# TEXTE FOURNI:
::::::
Abandon de poste : Précisions sur la régularité de la mise en demeure par voie d’huissier

Eloïse LIENART
Eloïse LIENART

Dans un arrêt récent, le Conseil d’Etat a jugé que la signification par voie d’huissier de la mise en demeure de reprendre ses fonctions produit ses effets même en l’absence de l’agent de son domicile.

Source : Conseil d’Etat, 15 mars 2024, n° 456789

En l’espèce, un inspecteur des finances publiques ne s’est pas présenté à son nouveau poste après avoir fait l’objet d’une sanction disciplinaire de déplacement d’office et à l’issue de son arrêt maladie.

Par un courrier de la Direction régionale des finances publiques du Centre-Val de Loire, signifié par acte d’huissier, il a été invité à se présenter à son poste ; mais ne s’est pas présenté dans son nouveau service à la date déterminée, ni les jours suivants.

Par un nouveau courrier du Directeur régional des finances publiques du Centre-Val de Loire, signifié par acte d’huissier, il a été mis en demeure de se présenter dans son nouveau service, sous peine de s’exposer à être radié des cadres pour abandon de poste, sans le bénéfice des garanties de la procédure disciplinaire. 

Ne s’étant toujours pas présenté à son poste, il a été radié des cadres pour abandon de poste.

L’inspecteur des finances publiques se pourvoit en cassation contre l’arrêt de la Cour administrative d’appel de Nantes ayant rejeté son appel formé contre le jugement du Tribunal administratif d’Orléans ayant rejeté sa demande tendant à l’annulation de l’arrêté ayant prononcé sa radiation des cadres.

Il soutenait notamment qu’il n’avait pas bénéficié d’un délai suffisant pour rejoindre son poste

Le Conseil d’Etat rappelle d’abord sa jurisprudence classique en matière d’abandon de poste en énonçant qu’une mesure de radiation des cadres pour abandon de poste ne peut être régulièrement prononcée que si l’agent concerné a, préalablement à cette décision, été mis en demeure de rejoindre son poste ou de reprendre son service dans un délai approprié, qu’il appartient à l’administration de fixer. Une telle mise en demeure doit prendre la forme d’un document écrit, notifié à l’intéressé, l’informant du risque qu’il encourt d’une radiation des cadres sans procédure disciplinaire préalable. Lorsque l’agent ne s’est pas présenté et n’a fait connaître à l’administration aucune intention avant l’expiration du délai fixé par la mise en demeure, et en l’absence de toute justification d’ordre matériel ou médical, présentée par l’agent, de nature à expliquer le retard qu’il aurait eu à manifester un lien avec le service, cette administration est en droit d’estimer que le lien avec le service a été rompu du fait de l’intéressé.
::::::
# DONNÉES SOURCES:
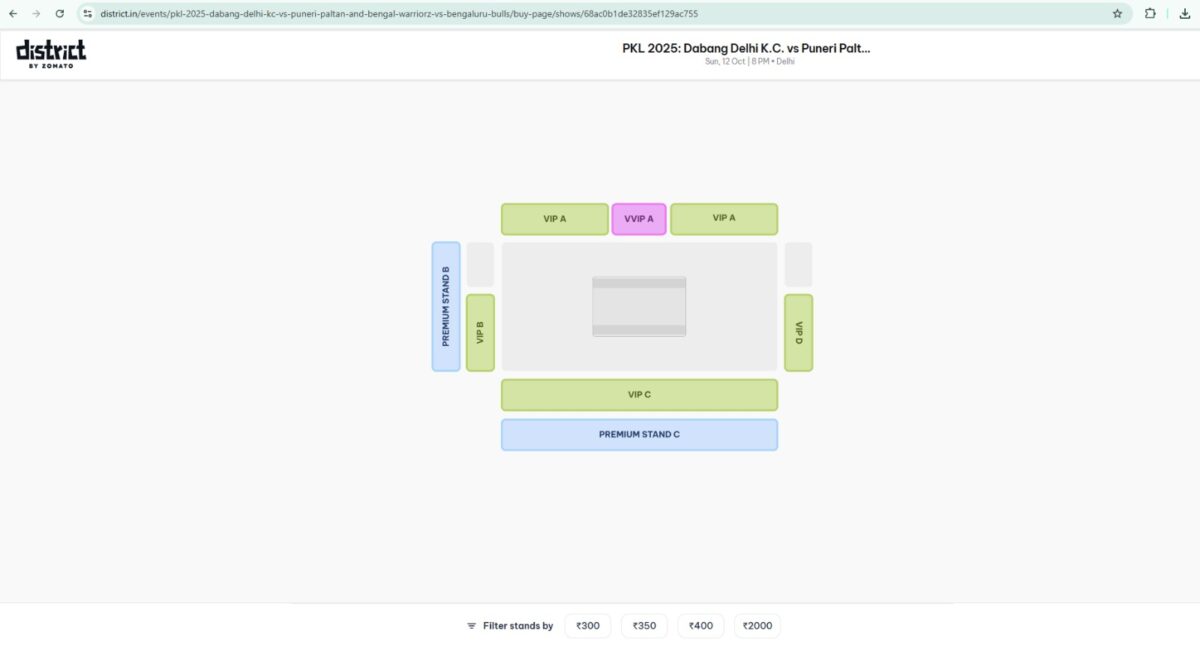This screenshot has width=1200, height=646.
Task: Enable the ₹400 price filter
Action: pyautogui.click(x=700, y=625)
::::::
# CONSIGNE DE TRAVAIL 1:
Pourriez-vous réécrire sous forme de liste le paragraphe du texte sur l'abandon de poste qui commence par « Le Conseil d'Etat rappelle d'abord », en gardant ses faits essentiels ?
# CONSIGNE DE TRAVAIL 2:
Pouvez-vous reprendre la rédaction du texte sur l'abandon de poste à la suite de sa dernière phrase ?
Les données ne sont pas nécessaires ici.

# RÉSULTAT DE L'EXERCICE 1:
- Une radiation des cadres pour abandon de poste n'est régulière que si l'agent a d'abord été mis en demeure de rejoindre son poste ou de reprendre son service. Cette mise en demeure fixe un délai approprié, déterminé par l'administration.
- La mise en demeure doit être un document écrit et notifié à l'intéressé. Elle l'informe du risque d'une radiation des cadres sans procédure disciplinaire préalable.
- L'administration peut estimer que l'agent a lui-même rompu le lien avec le service si trois conditions sont réunies :
  - il ne s'est pas présenté avant l'expiration du délai ;
  - il n'a fait connaître aucune intention avant cette échéance ;
  - il n'a présenté aucune justification matérielle ou médicale expliquant son retard.

# RÉSULTAT DE L'EXERCICE 2:
La Haute juridiction précise ensuite, en réponse à l’argument soulevé par le requérant, que  la cour administrative d’appel a relevé qu’il n’avait pas retiré les précédents courriers qui lui avaient été signifiés par acte d’huissier ; et que par conséquent il ne pouvait être regardé comme ayant accompli toutes les diligences pour retirer dans le plus bref délai, ainsi que le prévoient les dispositions précitées de l’article 656 du code de procédure civile, les courriers qui lui avaient été adressés par son employeur à son domicile.

Ainsi, elle considère que la Cour n’a pas commis d’erreur de droit en jugeant qu’en cas de signification par voie d’huissier, la circonstance que le destinataire d’une mise en demeure de rejoindre son poste soit absent ne saurait faire obstacle à ce que celle-ci produise ses effets dès lors que l’avis, conformément à l’article 656 du code de procédure civile, mentionne la nature de l’acte et le fait qu’une copie doit en être retirée dans le plus bref délai.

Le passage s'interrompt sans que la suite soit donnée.